The NASCAR Rookie of the Year Award is presented to the first-year driver that has the best season in a NASCAR season. Each of NASCAR's national and regional touring series selects a RotY winner each year.
History of the Award: Grand National/Winston Cup/Nextel Cup/Sprint Cup Edit
The Rookie of the Year award for NASCAR's premier series was first presented to a driver named Blackie Pitt by Houston Lawing, NASCAR'S Public Relations director, in 1954. While it wasn't an official award, it would help set the standard for the top rookie prize. The first official winner was a driver named Ken Rush, who received the award at NASCAR's victory party at the end of the 1957 year.

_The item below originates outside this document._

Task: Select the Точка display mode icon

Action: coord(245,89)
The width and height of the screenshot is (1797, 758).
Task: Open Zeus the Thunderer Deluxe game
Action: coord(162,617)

From the 1957 through the 1973 seasons, NASCAR did not have an official points system to determine the Rookie of the Year. NASCAR's officials merely gathered together to select a winner. Naturally, this policy came under controversy, as officials didn't consider former champions from rival racing series. This system came to an end in 1973 after Lennie Pond was controversially chosen over Darrell Waltrip for the honor. Since 1974, the Rookie of the Year points system described below has been used, even if it meant the winner was not the highest finisher in championship points.
Rookie of the year candidates earn points for their best seventeen races of the season. All other points are based on a ten-to-one system.
The highest finishing rookie earns ten points, the second highest finishing rookie earns nine points, etc.
One point is granted to all rookies who enter an event prior to the entry deadline, regardless of finishing position or even if they don't qualify. All rookies with teams that enter past the deadline do not receive this point.
Bonus points are also awarded to drivers in the following circumstances:
A rookie candidate finishes in the top ten in a race. If that candidate wins, he/she earns ten bonus rookie points. If that candidate finishes second, he/she earns nine bonus rookie points, etc.
"Segment Bonus Points." The season is divided into three segments, the first segment being after the first ten races of the season, the second segment being after the second ten races of the season, and the third segment being the rest of the schedule. The candidate with the most championship points in each segment earns ten bonus rookie points, the candidate with the second-most championship points earns nine, etc.
The rookie driver who finishes highest in the championship standings at season's end will receive an additional ten bonus rookie points.
Drivers must meet the following criteria in order to be eligible to run for or receive the Rookie of the Year award.
Must have run no more than seven races in any previous season.
Drivers who compete in more than five races in a higher series are not eligible for the award in a lower series.
If a driver does not start eight races before the end of Race 20 on the schedule, they will immediately become ineligible to earn rookie points for the rest of that season. The seven-race-limit still applies pertaining to eligibility for future attempts.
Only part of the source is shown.